Moreover, as Mettler explained in her book, Obama’s particular vision for healthcare reform “required transformation of the Submerged State in order to be accomplished.”
Obama was required to rework the anatomy of the submerged state, changing deep-rooted and often invisible policies and precedents in order to establish new provisions, many of which, like the “channeling [of] millions of new customers toward insurance companies for coverage,” were also invisible, Mettler wrote.
Further, because selective interests were deeply invested in the submerged state, the Obama administration couldn’t simply ignore them. It had to accommodate them in order to achieve reform.
Mettler talked about the involvement of selective interests in the policy process leading up to the ACA.
“Every time for decades that change has been proposed in these policy areas, [selective interest] groups double down and they protect the existing system. And Obama was up against that,” Mettler said.
The Obama administration’s dealing with selective interests was noticed by the public, and as a result, the administration landed its reform efforts a reputation for favoring moneyed interests and excluding the American people.
What the public often perceived, then, was not only a disregard for ordinary Americans, but also an amalgam of unclear or unseen objectives functioning within a policy domain not thought appropriate for government involvement in the first place.
Mettler believes that heightened awareness of the submerged state would generate more favorable circumstances, not only in regards to healthcare, but in regards to all social policy.
“One of the things that I hope people take away [from this research],” Mettler said, “is that in fact nearly everyone in the United States, nearly all of us, are beneficiaries of government social benefits.”
Mettler talked about how the structure of social benefits in the U.S. deviates from that of other developed countries.

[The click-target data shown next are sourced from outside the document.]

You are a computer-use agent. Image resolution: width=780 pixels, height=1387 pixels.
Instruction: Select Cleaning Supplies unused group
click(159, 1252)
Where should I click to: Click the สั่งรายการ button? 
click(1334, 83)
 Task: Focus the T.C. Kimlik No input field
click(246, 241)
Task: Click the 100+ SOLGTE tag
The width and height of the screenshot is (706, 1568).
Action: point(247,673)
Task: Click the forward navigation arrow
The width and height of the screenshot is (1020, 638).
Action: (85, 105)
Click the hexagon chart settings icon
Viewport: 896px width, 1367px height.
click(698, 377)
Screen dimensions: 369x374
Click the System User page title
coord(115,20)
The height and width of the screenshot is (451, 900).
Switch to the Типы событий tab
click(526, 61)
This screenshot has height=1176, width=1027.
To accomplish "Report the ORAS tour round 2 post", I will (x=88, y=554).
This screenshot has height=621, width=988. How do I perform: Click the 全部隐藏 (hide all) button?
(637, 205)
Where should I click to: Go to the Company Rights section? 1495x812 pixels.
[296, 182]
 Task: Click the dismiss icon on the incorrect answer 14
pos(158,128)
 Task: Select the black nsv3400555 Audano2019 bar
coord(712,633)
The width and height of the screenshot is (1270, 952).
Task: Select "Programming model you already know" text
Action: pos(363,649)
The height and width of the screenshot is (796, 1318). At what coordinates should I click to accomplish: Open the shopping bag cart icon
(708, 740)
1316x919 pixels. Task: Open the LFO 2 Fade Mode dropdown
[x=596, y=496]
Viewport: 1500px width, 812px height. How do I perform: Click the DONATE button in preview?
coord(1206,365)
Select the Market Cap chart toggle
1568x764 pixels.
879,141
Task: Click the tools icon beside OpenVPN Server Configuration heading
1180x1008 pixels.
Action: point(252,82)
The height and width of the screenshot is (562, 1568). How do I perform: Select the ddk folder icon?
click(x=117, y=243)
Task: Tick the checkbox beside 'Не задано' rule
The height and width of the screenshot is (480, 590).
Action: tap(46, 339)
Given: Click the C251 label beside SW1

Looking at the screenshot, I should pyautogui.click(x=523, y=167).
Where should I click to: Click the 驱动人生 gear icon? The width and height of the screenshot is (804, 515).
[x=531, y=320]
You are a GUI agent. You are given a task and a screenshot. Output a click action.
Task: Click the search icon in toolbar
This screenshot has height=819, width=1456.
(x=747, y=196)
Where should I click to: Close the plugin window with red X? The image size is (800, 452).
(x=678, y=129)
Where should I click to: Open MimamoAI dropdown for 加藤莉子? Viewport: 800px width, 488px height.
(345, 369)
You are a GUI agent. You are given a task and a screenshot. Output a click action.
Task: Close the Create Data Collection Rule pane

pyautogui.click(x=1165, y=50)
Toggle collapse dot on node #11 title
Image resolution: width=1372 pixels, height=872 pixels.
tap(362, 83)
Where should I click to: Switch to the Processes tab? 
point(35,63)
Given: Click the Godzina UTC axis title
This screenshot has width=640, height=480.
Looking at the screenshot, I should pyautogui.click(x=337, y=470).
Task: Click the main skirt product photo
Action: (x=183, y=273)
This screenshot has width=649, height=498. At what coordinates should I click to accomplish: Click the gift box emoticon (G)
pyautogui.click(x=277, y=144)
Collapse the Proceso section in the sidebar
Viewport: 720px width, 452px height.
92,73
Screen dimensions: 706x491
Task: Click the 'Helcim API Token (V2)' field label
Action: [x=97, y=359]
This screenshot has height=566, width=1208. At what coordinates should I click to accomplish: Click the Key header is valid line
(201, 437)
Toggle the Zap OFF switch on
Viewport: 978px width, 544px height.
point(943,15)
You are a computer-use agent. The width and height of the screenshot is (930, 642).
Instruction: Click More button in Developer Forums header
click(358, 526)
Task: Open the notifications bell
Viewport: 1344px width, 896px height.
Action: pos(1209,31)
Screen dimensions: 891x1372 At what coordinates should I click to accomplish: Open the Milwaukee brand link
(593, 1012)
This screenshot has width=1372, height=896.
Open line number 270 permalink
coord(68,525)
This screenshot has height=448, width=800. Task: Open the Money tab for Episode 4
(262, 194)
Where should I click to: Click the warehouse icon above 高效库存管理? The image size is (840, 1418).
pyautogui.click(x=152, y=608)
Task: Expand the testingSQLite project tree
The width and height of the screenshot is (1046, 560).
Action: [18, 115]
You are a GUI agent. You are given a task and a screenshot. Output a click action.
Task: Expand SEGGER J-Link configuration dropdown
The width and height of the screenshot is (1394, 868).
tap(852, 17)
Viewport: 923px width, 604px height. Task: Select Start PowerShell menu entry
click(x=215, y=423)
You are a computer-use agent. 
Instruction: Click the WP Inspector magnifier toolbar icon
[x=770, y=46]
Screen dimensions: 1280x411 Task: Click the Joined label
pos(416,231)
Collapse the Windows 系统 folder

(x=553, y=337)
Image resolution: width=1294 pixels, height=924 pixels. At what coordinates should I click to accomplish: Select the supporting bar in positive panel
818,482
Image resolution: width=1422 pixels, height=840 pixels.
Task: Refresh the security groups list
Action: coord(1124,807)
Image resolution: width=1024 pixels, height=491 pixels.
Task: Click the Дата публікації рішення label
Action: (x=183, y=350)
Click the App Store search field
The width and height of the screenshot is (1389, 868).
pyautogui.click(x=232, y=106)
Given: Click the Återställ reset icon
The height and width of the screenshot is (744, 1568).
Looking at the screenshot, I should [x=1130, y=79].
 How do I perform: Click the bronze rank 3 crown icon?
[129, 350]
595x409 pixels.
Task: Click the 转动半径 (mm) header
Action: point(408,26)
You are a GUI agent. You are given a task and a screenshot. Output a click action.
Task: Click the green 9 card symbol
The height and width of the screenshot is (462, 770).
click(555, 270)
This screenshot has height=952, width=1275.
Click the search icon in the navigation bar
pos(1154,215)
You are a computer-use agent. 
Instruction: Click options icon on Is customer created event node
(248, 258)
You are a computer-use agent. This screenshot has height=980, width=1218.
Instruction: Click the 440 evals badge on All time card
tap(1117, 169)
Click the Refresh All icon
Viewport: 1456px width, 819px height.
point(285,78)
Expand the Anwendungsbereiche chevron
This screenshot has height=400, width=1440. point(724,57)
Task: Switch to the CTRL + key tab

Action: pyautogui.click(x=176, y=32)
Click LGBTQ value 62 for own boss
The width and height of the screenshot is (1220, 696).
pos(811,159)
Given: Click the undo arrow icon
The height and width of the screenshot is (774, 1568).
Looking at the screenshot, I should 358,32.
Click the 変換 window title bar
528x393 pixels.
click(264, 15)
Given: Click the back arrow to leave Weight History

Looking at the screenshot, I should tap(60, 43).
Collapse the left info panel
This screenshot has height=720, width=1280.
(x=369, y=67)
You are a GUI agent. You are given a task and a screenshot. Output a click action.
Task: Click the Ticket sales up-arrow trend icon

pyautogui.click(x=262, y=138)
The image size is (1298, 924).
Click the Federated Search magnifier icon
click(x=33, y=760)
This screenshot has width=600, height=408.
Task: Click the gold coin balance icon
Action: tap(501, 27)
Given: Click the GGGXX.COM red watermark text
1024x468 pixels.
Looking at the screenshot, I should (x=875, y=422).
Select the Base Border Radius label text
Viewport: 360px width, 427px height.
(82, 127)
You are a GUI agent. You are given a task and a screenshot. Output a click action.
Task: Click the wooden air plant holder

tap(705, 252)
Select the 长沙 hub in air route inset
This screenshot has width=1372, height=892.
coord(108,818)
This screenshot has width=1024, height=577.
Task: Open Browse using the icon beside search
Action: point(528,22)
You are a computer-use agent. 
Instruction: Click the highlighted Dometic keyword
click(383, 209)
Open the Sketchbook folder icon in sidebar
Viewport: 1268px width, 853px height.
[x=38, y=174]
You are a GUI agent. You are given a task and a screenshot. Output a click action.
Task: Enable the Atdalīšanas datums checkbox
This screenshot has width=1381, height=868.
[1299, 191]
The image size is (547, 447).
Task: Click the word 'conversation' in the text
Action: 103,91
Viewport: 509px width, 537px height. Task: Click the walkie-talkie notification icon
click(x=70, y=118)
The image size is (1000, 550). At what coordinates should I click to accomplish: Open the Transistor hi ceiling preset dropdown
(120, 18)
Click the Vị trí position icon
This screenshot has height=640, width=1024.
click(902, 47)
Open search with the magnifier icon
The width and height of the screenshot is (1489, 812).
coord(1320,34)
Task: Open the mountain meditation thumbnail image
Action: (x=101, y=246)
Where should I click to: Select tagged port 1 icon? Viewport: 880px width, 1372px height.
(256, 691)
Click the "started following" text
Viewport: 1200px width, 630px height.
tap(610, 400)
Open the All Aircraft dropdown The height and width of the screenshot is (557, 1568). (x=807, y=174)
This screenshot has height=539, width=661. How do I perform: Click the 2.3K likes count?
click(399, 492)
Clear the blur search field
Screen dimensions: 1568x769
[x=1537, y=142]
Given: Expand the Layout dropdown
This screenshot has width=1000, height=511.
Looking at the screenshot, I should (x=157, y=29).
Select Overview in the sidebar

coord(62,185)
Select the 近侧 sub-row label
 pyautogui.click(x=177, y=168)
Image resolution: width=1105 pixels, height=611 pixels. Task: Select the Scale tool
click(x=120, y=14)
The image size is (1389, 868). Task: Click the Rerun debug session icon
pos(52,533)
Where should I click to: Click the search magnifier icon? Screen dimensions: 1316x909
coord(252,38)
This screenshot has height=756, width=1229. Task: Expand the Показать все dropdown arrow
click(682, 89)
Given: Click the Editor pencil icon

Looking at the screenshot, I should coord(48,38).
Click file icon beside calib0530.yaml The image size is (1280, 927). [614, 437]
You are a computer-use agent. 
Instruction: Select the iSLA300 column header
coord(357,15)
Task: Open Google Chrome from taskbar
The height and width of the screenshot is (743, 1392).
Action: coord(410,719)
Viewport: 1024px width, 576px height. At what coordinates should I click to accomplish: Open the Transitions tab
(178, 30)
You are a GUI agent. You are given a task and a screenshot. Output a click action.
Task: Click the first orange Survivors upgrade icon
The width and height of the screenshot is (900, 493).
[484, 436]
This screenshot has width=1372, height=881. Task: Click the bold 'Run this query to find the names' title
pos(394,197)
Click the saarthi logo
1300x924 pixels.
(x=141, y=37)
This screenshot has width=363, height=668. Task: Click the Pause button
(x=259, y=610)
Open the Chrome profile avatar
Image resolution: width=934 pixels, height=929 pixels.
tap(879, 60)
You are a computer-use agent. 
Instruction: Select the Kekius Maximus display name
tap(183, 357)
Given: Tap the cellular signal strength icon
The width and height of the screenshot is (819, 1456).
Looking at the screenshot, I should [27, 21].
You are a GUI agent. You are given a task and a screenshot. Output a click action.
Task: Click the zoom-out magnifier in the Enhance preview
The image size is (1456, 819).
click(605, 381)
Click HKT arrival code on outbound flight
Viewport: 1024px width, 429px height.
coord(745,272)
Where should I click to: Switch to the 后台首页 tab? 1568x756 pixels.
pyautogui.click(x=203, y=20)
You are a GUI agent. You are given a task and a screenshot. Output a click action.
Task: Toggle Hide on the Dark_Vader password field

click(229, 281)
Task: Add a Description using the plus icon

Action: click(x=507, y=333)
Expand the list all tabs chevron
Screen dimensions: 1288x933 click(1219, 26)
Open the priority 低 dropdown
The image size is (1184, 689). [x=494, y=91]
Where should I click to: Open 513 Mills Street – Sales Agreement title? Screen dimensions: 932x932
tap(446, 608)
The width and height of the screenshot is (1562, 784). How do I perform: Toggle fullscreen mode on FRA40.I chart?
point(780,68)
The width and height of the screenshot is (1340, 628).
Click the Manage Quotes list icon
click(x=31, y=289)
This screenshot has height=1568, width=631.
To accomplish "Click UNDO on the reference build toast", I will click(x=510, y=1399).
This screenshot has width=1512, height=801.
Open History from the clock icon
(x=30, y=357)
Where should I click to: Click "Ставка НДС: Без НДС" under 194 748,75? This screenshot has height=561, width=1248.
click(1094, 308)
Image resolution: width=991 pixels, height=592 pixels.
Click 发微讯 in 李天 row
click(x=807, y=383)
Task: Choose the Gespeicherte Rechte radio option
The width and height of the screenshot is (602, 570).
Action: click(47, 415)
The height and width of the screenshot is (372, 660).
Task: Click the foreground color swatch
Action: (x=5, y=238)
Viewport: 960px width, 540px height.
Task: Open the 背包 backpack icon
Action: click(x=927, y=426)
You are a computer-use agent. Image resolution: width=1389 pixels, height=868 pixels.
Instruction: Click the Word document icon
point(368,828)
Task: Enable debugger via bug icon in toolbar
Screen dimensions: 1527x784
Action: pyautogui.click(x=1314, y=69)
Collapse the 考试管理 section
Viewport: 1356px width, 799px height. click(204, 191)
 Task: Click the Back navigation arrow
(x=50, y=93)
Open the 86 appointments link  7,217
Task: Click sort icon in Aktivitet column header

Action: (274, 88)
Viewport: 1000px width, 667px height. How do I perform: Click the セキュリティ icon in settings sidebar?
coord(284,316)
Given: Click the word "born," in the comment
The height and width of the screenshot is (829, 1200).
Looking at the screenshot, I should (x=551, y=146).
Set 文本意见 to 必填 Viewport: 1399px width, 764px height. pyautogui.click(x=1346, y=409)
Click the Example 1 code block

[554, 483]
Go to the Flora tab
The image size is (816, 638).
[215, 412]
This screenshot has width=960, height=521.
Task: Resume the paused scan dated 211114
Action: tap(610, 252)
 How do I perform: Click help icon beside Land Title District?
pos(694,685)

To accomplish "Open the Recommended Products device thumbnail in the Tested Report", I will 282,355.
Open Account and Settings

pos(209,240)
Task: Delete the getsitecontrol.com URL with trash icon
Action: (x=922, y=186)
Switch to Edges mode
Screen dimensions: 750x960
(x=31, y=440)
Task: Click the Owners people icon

The key difference is that in the U.S. the array of social benefits are “more upwardly redistributed. We give more benefits to higher income people,” said Mettler. However we do so in a submerged manner that seems to erase any trace of government involvement. As a result, “people think of these as earned benefits, and they think of them as coming through the private sector.”
In order for the submerged state to be reconfigured, Mettler suggested the need for more transparent and meaningful communication between the American people and the government and more policies that challenge submergence.
“We like to think of social benefits as just for those other people, particularly low-income people,” Mettler said. “But in fact, the welfare state, once you include these [submerged] policies, is actually just as large as it is in other comparable, affluent nations.”